The real virtue in Epicureanism and Objectivism is the ability to use one's mind. Reason is the ability to discern how to survive. This virtue is fundamental and is hinged on the glorious premise that knowledge is attainable. To deny the use of reason is the greatest vice. It only leads to mental and physical decay. "To think" or "not to think" - that is the question. 

The chief goals for Objectivism were: Reason, Purpose and Self-esteem.

Reason is thinking clear headed. Purpose is the value of applying your rational mind to the task of life improvement. Self esteem is the value of self recognition of the good. 

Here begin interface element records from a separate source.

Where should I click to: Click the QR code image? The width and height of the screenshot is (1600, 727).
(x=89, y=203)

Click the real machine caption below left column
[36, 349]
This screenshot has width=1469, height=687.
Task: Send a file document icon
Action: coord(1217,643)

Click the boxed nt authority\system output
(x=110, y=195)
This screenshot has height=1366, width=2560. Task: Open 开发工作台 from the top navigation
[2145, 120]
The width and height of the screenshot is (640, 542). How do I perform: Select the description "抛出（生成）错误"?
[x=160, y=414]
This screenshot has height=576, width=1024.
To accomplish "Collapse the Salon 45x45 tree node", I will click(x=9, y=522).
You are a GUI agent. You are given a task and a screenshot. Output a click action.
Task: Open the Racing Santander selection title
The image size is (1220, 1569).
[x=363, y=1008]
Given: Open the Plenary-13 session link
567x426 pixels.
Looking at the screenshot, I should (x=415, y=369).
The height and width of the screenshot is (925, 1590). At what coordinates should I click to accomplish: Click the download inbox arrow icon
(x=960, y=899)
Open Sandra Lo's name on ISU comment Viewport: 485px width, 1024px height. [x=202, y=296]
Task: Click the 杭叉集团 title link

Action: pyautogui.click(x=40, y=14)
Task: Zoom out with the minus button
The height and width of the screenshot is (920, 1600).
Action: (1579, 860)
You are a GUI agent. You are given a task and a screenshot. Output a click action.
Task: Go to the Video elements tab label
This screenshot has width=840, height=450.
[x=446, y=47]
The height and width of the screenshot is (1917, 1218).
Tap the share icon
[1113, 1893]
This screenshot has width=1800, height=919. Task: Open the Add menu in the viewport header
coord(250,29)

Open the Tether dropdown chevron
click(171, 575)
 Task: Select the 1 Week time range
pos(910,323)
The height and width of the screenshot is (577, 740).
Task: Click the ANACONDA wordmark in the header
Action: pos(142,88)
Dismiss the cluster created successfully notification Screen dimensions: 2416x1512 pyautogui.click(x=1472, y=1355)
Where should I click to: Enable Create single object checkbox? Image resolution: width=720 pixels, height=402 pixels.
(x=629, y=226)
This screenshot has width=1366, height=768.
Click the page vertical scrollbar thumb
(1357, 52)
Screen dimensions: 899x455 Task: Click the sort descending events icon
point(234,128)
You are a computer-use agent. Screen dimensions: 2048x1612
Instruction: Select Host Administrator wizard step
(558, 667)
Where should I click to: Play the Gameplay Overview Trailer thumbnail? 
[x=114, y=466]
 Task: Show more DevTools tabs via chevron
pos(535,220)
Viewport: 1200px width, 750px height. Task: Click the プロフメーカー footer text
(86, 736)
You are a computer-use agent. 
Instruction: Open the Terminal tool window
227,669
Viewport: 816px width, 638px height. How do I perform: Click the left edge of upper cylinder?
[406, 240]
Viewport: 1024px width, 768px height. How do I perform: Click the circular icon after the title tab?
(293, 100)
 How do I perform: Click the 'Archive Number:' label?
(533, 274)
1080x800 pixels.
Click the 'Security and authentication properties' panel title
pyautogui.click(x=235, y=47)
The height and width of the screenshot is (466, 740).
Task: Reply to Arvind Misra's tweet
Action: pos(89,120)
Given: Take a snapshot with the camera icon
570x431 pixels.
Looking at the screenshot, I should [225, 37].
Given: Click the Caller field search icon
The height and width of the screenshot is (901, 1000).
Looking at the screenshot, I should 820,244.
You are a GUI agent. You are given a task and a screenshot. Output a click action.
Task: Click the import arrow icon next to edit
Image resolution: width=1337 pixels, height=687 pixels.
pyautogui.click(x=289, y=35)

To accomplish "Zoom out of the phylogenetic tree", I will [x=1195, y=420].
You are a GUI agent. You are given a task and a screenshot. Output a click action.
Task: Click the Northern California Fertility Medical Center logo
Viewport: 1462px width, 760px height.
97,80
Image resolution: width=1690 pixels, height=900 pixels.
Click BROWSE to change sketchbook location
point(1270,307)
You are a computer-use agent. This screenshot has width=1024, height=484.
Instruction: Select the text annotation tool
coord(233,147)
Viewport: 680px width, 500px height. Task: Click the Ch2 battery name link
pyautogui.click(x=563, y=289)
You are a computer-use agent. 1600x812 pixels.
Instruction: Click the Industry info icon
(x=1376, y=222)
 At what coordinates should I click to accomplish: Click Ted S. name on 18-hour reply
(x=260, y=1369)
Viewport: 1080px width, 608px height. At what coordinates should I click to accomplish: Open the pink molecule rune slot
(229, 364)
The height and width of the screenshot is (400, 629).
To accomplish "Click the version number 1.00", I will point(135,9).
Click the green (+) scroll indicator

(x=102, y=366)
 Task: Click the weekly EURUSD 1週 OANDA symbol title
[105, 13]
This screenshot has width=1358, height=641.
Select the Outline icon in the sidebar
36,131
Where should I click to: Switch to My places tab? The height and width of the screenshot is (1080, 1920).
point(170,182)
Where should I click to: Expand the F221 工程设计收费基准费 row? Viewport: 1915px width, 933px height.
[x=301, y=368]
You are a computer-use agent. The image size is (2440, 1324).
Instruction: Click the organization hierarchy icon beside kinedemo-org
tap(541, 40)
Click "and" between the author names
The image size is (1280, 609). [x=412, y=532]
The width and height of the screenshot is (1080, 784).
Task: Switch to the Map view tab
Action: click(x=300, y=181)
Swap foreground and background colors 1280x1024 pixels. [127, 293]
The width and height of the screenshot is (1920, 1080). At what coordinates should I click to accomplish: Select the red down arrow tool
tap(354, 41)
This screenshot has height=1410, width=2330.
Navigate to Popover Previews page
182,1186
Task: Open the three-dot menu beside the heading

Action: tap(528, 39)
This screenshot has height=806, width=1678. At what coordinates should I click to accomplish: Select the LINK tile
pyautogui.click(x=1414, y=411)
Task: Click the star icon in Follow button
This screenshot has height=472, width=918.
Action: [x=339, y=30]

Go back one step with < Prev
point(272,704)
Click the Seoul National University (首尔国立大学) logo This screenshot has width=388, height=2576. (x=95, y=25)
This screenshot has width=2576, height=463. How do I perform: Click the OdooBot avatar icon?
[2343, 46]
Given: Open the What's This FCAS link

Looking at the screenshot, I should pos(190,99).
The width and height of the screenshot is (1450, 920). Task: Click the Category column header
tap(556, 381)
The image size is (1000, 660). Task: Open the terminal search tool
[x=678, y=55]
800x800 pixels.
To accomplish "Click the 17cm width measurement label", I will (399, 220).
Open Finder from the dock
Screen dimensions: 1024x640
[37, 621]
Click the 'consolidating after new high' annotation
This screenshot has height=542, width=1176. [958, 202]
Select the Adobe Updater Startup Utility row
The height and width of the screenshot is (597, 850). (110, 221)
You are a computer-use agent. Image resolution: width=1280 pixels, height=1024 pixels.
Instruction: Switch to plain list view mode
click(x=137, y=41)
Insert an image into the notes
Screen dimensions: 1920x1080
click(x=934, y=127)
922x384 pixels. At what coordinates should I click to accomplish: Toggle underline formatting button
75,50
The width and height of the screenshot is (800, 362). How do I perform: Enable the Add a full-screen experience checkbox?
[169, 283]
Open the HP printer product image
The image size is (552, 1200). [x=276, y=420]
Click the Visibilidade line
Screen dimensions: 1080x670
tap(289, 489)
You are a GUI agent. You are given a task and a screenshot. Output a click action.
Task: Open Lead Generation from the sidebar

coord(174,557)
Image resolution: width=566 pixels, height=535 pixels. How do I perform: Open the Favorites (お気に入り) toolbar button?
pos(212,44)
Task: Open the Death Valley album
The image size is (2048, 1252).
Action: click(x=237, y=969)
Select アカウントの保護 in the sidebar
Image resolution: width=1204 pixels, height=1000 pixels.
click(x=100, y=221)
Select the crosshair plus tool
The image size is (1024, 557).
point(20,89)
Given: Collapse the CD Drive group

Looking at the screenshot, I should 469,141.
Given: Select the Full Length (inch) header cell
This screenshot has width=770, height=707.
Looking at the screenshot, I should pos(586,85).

The premises of the book are very similar to those you find in Epicureanism. The major goal was happiness. The achievement of this goal was to live wisely; only then could you also live pleasantly. 

Here are a collection of great quotes:

"Virtue is not an end in itself. Virtue is not its own reward or sacrificial fodder for the reward of evil. Life is the reward of virtue and happiness is the goal and the reward of life."

"By the grace of reality and the nature of Life, man -every man- is an end in himself, he exists for his own sake, and the achievement of his own happiness is the highest moral purpose."

"The purpose of morality is to teach you not to suffer and die, but to enjoy yourself and live."

"Man cannot survive except by gaining knowledge, and reason as his only means to gain. Reason is the faculty that perceived, identifies and integrates the material provided by his senses. The task of the census is to give him the evidence of the existence, but the task of identifying it belongs to his reason ; his senses tell him only that something is, but what it must be learned by his mind."

"Reason is man's only means of knowledge, is his only standard of proof."

"There is a morality of reason, a morality proper to man, and Man’s Life is its standard of value. "

“All that which is proper to the life of a rational being is the good; all that which destroys it is the evil."

"Virtue is not an end in itself. Virtue is not its own reward or sacrificial fodder for the reward of evil. Life is the reward of virtue and happiness is the goal and the reward of life."

“Art is a selective re-creation of reality according to an artist’s metaphysical value-judgments.”